Michael Lyster (born 11 April 1954) is an Irish radio and television broadcaster who works for RTÉ. He mainly covers sporting events, such as Gaelic games and Olympic Games. He is best known for presenting The Sunday Game Live, which he hosted from 1984 to 2018.

Early life
The son of a member of the Garda Síochána, Lyster was born in Dungarvan, County Waterford. When he was four years-old his father was transferred to Barnaderg, County Galway, where Lyster spent his formative years. He was educated at St Jarlath's College in nearby Tuam. After leaving school, he started working in the lab of the local sugar factory.

Career

Journalism
Lyster began his journalistic career as a junior reporter with The Tuam Herald where he wrote a music column. He spent seven years with that newspaper before moving to television and radio.

Television and radio

In 1980, Lyster joined RTÉ as a sports bulletin broadcaster with Radio 2, however, as his career progressed he began presenting programmes and covering high-profile sporting events. In his first year at the national broadcaster he also covered the Olympic Games on radio. One of the highlights of his early career was covering the 1982 and 1983 All-Ireland hurling finals for radio. In 1984 Lyster took over as presenter of The Sunday Game, a post he held for 34 years. That same year he was one of the main presenters for RTÉ's television coverage of the Summer Olympics in Los Angeles, co-hosting the morning slot with Moya Doherty. It was RTÉ's first venture into breakfast television with the slot combining action from the Games with cookery and dance classes amongst other things.

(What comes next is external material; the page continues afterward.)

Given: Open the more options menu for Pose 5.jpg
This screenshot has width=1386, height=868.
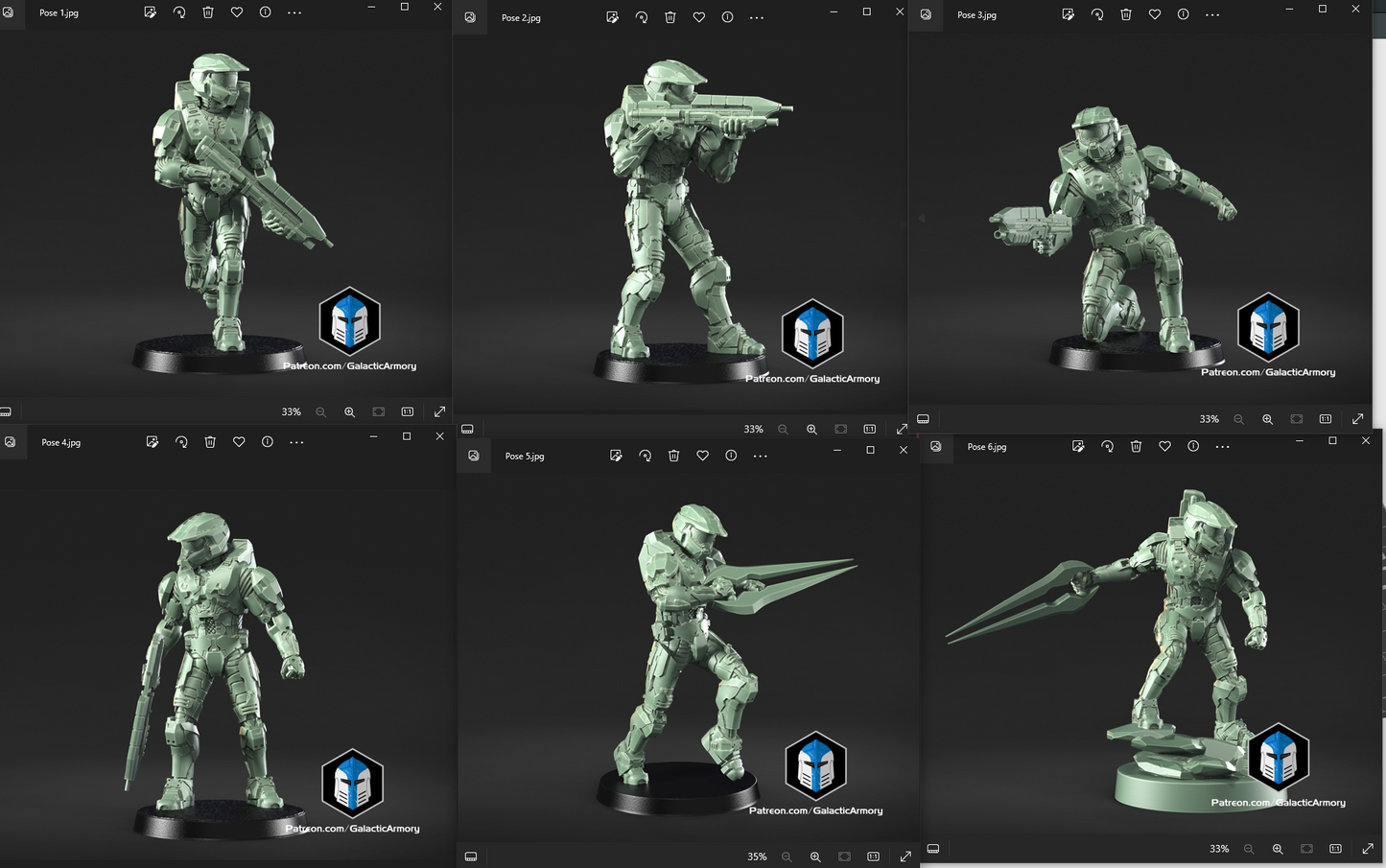Looking at the screenshot, I should 760,456.
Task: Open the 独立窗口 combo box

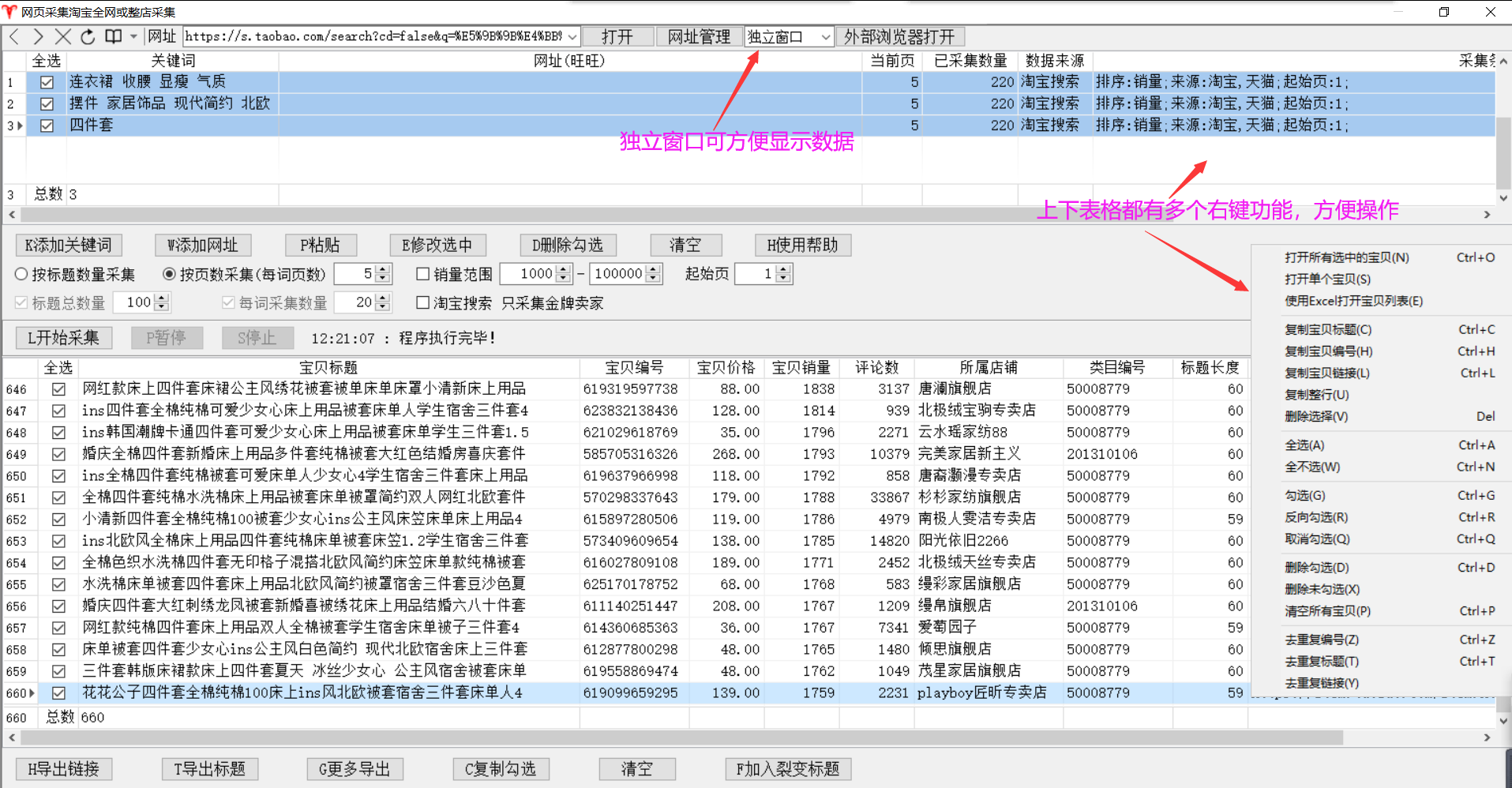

In 1988, Lyster won a Jacob's Award for his work on The Sunday Game. Since then Lyster has covered a number of sports for RTÉ across all codes and has been an ever-present feature on RTÉ's coverage of Olympic Games. He remains, however, mostly associated with Gaelic games and has been one of the main presenters of the All-Star and the RTÉ Sports Person of the Year awards shows.

In 2007, Lyster took part in Celebrity Jigs 'n' Reels. Famously, when a penalty was applied to Hannah Craig during the 2012 Summer Olympics, Carl Dunne, head of the Irish canoeing team, telephoned RTÉ's analyst to discuss the possibility of appealing the decision. The analyst took the telephone call live on television as a bemused Lyster watched on.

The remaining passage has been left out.